Reading passage -
** Begin **
Post by tetra on May 31, 2017 20:58:24 GMT -8
Sunday night hubby and I tried a new place for our Anniversary night out. The building was built in the 1920s but the internet site said it is "Accessible" Ok. Good. This deaf wheeler is off!
It took a minute for the waiter to organize himself to let me in the right door. There are 2 small dining rooms, the second looks to be an enclosed porch and it had a door with no steps, so he awkwardly let us in there. I say awkwardly because they keep it locked and he had to clear chairs a bit to make room. The first table he seated us at was directly under an A/C vent so I asked to move, which should have been ok except while I was trying to pick a good spot the waiter had already decided for me, moved a chair aside, and hubby was urging me to just do as I was told. By this time I am flustered.
** End **
Data listing -
** Begin **
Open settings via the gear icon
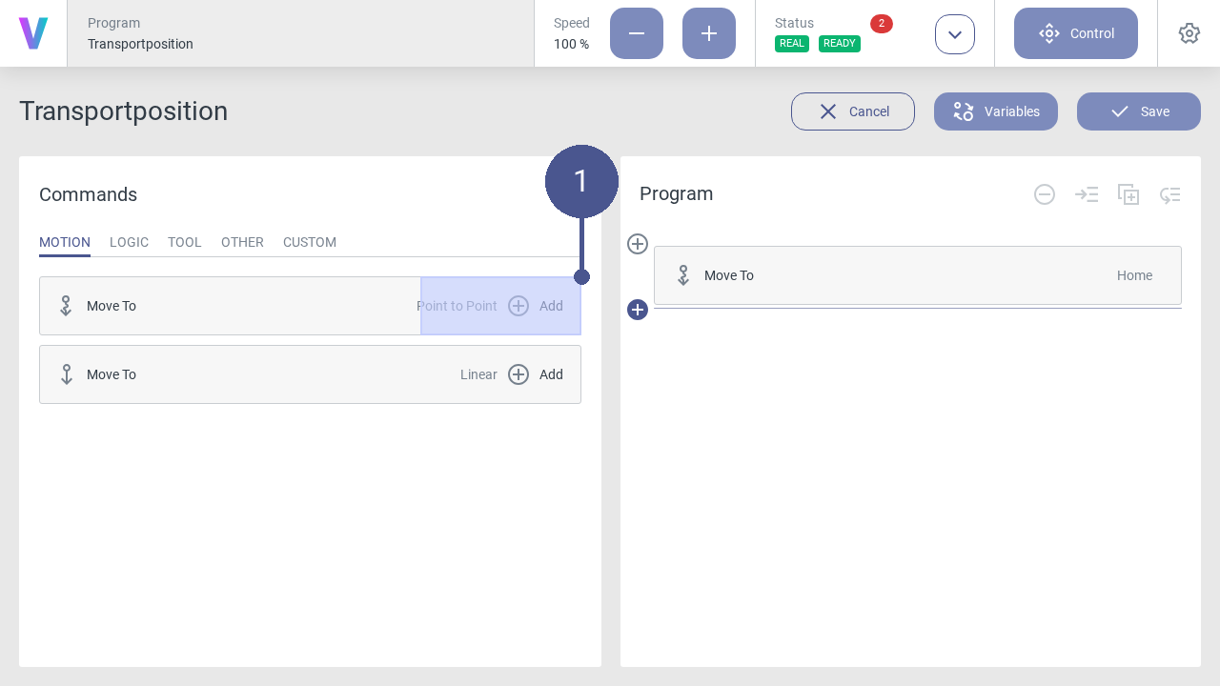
** End **
** Begin **
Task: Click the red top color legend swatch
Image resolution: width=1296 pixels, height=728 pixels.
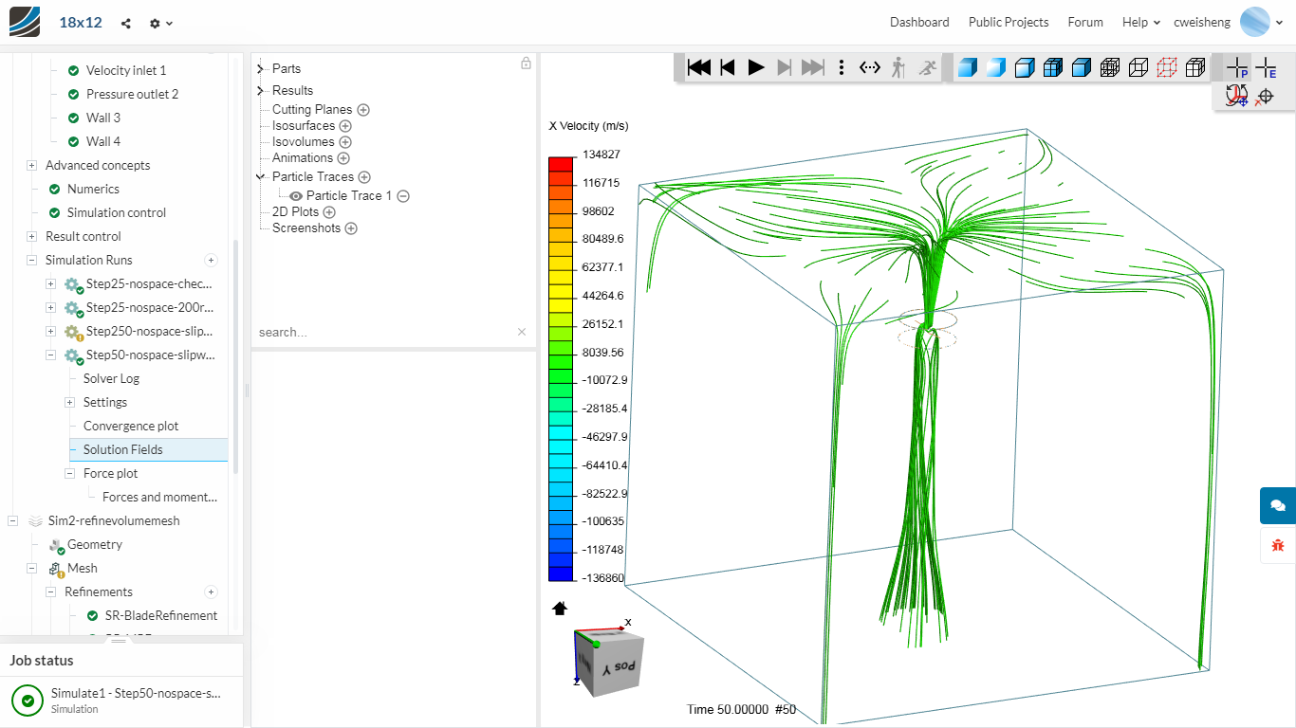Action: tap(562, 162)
** End **
Exercise requirements -
Rewrite the forum post from "Post by tetra" up to and including "I am flustered.", replacing "waiter" with "server" each time it occurs. The entries have no connection to the forum post about the anniversary dinner.

Complete response -
Post by tetra on May 31, 2017 20:58:24 GMT -8
Sunday night hubby and I tried a new place for our Anniversary night out. The building was built in the 1920s but the internet site said it is "Accessible" Ok. Good. This deaf wheeler is off!
It took a minute for the server to organize himself to let me in the right door. There are 2 small dining rooms, the second looks to be an enclosed porch and it had a door with no steps, so he awkwardly let us in there. I say awkwardly because they keep it locked and he had to clear chairs a bit to make room. The first table he seated us at was directly under an A/C vent so I asked to move, which should have been ok except while I was trying to pick a good spot the server had already decided for me, moved a chair aside, and hubby was urging me to just do as I was told. By this time I am flustered.